Get Your Premium Membership

Use 'Only' with Care. How To Use 'Only' in Writing

by Paul Schneiter

The placement of the adverb only in a sentence is a matter to which many writers and speakers give Insufficient attention.  That is ironic because grammarians, academics, and others have debated such placement for hundreds of years, beginning with Reverend Robert Lowth in 1762.  The book The New Fowler's Modern English Usage, Third Edition, devotes a page and a half to only (see below).

You have probably written or said something like this:  I  only wrote two poems last night.  That construction could suggest that its author didn’t do anything last night but write two poems. Clarity requires that the sentence be changed to I wrote only two poems last night. 

Another example of the displacement of only:  His jacket to the view was only clean. That suggests the rest of his clothing wasn’t clean, which isn’t what the writer meant. He should have written His jacket only to the view was clean, which means the writer could see only his jacket and it was clean.

Requirement 1. In the listing below, copy out verbatim every line from the one containing "Click the word" through the last line of the listing, inclusive.

Extracted records.
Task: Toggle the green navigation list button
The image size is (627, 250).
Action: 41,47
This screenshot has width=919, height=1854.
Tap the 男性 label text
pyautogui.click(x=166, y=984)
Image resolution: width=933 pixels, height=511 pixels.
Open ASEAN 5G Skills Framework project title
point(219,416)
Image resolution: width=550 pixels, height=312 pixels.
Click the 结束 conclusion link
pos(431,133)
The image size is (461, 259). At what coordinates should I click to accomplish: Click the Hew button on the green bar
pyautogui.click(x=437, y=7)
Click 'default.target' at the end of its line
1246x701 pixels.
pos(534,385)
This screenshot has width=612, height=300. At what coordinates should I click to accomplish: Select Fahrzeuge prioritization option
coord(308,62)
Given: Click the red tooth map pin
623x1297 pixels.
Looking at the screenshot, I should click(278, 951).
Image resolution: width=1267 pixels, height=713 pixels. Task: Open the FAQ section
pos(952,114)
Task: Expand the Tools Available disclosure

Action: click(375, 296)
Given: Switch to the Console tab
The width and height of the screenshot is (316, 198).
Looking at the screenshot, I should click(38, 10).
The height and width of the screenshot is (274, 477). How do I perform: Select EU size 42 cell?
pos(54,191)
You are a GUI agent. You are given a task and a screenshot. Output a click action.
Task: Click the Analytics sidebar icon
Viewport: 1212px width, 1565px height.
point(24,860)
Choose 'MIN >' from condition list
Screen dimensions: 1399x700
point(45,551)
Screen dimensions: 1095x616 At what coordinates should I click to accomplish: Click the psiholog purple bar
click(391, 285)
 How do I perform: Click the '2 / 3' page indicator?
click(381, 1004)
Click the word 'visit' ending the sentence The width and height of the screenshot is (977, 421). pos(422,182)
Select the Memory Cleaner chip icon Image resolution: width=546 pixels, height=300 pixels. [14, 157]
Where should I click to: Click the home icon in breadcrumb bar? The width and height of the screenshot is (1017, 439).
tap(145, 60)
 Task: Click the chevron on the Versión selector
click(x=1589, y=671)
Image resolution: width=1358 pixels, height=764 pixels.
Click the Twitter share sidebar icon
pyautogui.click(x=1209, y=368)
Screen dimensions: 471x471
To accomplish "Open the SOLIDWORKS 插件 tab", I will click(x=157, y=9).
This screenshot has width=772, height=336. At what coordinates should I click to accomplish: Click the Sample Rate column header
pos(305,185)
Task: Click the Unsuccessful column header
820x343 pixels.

Requirement 2. Render this sentence from the article on placing "only" into French: "That is ironic because grammarians, academics, and others have debated such placement for hundreds of years, beginning with Reverend Robert Lowth in 1762."

Finished answer 1.
Click the word 'visit' ending the sentence The width and height of the screenshot is (977, 421). pos(422,182)
Select the Memory Cleaner chip icon Image resolution: width=546 pixels, height=300 pixels. [14, 157]
Where should I click to: Click the home icon in breadcrumb bar? The width and height of the screenshot is (1017, 439).
tap(145, 60)
 Task: Click the chevron on the Versión selector
click(x=1589, y=671)
Image resolution: width=1358 pixels, height=764 pixels.
Click the Twitter share sidebar icon
pyautogui.click(x=1209, y=368)
Screen dimensions: 471x471
To accomplish "Open the SOLIDWORKS 插件 tab", I will click(x=157, y=9).
This screenshot has width=772, height=336. At what coordinates should I click to accomplish: Click the Sample Rate column header
pos(305,185)
Task: Click the Unsuccessful column header
820x343 pixels.

Finished answer 2. C'est ironique, car les grammairiens, les universitaires et d'autres débattent de cette place depuis des centaines d'années, à commencer par le révérend Robert Lowth en 1762.